È come essere a casa, per lei, l’attesa. Lo sguardo che si sposta dalla maniglia alle mani, da queste alla pentola che bolle sul fuoco, per poi tornare fiducioso alla porta e ricominciare tutto da capo. Mentre le ore divengono giorni, e questi stagioni. E' da molto che attende, da quando suo figlio è partito. Con un bacio, lì dove gli occhi e il naso si sfiorano. E una promessa: "Aspettami". Poi più nulla. Non una lettera, né un telegramma. Solo attesa e rosari: "... sia fatta la tua volontà ... adesso e nell'ora della nostra morte … amen". Fino a notte inoltrata. Tutte le notti, fino a stanotte. Vestita a festa, la sedia rivolta alla porta, con le mani sul grembo.

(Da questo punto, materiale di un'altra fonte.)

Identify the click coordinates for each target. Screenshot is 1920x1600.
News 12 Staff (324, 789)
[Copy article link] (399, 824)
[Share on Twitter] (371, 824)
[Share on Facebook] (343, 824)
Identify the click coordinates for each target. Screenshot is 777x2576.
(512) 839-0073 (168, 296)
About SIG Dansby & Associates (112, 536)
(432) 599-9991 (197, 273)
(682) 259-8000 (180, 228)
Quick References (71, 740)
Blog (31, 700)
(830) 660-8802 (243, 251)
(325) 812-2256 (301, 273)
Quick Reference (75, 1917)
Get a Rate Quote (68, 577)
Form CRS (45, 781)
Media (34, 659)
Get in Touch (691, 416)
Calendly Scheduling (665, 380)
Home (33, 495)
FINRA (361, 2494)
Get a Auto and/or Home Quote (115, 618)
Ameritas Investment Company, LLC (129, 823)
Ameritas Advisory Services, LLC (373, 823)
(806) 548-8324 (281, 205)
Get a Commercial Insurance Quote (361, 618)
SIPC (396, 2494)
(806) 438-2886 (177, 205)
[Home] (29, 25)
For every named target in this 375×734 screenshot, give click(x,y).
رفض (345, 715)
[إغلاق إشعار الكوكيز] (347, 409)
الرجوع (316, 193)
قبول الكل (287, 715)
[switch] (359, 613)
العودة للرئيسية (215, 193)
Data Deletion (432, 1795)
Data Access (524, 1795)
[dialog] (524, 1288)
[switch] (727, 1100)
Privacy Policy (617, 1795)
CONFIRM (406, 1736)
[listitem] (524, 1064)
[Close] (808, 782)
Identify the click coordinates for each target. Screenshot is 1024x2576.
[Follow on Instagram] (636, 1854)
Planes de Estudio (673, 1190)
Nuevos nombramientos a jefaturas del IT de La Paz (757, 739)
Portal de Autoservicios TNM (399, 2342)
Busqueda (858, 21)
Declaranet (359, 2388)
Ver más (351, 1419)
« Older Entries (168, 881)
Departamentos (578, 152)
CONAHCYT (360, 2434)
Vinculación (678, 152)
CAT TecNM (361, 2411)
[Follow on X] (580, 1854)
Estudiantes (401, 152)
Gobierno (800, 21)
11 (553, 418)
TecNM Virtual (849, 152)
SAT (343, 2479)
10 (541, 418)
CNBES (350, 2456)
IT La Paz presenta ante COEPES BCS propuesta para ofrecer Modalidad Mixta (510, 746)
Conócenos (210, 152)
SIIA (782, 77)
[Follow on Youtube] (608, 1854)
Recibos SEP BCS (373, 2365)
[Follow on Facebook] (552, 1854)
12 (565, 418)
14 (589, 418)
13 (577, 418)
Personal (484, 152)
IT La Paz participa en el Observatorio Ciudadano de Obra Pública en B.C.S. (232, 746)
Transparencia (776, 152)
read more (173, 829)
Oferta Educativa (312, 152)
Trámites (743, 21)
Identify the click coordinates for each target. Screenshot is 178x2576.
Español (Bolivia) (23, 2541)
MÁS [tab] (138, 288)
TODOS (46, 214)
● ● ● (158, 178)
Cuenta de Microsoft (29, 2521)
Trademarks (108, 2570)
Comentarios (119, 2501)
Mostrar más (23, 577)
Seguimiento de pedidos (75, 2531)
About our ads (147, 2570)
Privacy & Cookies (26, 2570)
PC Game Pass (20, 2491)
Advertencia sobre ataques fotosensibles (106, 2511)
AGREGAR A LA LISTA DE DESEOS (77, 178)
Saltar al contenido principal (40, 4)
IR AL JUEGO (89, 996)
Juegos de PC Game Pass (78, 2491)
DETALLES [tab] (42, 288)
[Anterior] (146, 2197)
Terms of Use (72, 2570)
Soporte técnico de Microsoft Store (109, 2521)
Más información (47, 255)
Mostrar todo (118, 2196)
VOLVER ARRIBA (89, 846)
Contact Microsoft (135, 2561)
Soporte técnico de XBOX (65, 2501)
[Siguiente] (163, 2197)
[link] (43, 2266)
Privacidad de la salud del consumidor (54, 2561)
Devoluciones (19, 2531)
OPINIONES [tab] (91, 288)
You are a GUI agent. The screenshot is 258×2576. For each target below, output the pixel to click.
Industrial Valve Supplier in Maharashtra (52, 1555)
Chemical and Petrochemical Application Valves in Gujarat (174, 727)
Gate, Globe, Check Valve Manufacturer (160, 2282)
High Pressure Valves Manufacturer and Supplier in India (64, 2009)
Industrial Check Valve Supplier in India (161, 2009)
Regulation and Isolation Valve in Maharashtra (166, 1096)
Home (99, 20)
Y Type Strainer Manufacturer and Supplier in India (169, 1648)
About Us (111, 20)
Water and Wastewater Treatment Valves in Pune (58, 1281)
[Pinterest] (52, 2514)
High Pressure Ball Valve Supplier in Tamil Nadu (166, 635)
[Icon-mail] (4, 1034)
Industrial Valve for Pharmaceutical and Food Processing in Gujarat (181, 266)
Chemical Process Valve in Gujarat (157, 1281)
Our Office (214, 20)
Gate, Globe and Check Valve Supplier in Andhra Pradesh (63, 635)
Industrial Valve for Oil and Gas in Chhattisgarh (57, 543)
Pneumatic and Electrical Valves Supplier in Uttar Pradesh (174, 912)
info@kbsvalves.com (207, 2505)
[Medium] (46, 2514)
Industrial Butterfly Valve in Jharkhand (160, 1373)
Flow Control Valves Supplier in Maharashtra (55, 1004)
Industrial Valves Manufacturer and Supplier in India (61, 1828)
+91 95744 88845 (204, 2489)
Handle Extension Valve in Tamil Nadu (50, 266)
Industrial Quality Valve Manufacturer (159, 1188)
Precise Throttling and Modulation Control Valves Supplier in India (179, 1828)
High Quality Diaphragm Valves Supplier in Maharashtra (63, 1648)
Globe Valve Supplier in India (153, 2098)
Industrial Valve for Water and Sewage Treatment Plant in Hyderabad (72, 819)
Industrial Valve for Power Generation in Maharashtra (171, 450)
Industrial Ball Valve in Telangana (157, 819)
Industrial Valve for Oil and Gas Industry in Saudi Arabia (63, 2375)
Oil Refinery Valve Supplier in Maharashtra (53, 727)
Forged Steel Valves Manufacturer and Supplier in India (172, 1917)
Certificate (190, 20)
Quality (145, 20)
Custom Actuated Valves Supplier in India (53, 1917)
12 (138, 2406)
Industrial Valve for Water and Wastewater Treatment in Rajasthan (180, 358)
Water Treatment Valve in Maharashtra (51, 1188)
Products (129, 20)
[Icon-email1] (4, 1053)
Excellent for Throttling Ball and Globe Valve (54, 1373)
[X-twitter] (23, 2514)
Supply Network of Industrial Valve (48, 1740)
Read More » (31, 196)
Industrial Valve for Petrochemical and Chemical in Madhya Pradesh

E gli occhi chiusi, come chi non può più attendere.

“Sono qui, mamma”, baciandola lì dove gli occhi e il naso si sfiorano, “sono tornato”. Lei allunga le mani - cerca le sue - con gli occhi ancora socchiusi. Le trova, tremando di gioia, a un passo da lei. Sorridono entrambi. Lo stesso modo di inclinare la testa di lato. “Da quanto sei qui?” chiede lei. “Mi avevano detto di aspettare…” continua quasi volesse scusarsi, mentre gli prende le mani e le porta alla bocca “… ma ero stanca”.
“Sono appena arrivato”, la interrompe lui per inginocchiarsi ai suoi piedi e appoggiarle la testa sul grembo. Come quando, da piccolo, era triste o felice. “Non sei cambiato per nulla”, gli dice lei accarezzandogli il viso, “ma i tuoi occhi sono tristi. Perché?”.
Non è un rimprovero, ma suona così nel cuore di lui. “Appunto di questo volevo parlarti, mamma”. Di colpo la voce si fa incerta, i lineamenti tesi.
“Non ho mantenuto la promessa” dice cercando con gli occhi per terra, il coraggio e le parole. Poi tace, vorrebbe non dirglielo, ha paura di vederla soffrire. È solo un attimo, ma è in sospeso da tempo. “Perché …”, prova a riprendere lui, ma lei lo interrompe appoggiandogli l’indice sulle labbra. “Mi avevi detto di aspettarti e l’ho fatto. Adesso sei qui, ovunque sia qui”. Poi nel silenzio, seduta composta, comprende d’un tratto tutto il dolore che le è stato risparmiato.
“Sono stati gentili”, aggiunge mentre con una mano gli spolvera il bavero e le spalline della divisa. Poi, con un piccolo movimento del mento e degli occhi, accenna alla porta. “Andiamo?” gli dice. Lui la guarda, e annuisce. Lei invece sorride, socchiudendo gli occhi. È il suo modo di dire grazie, fin da bambina.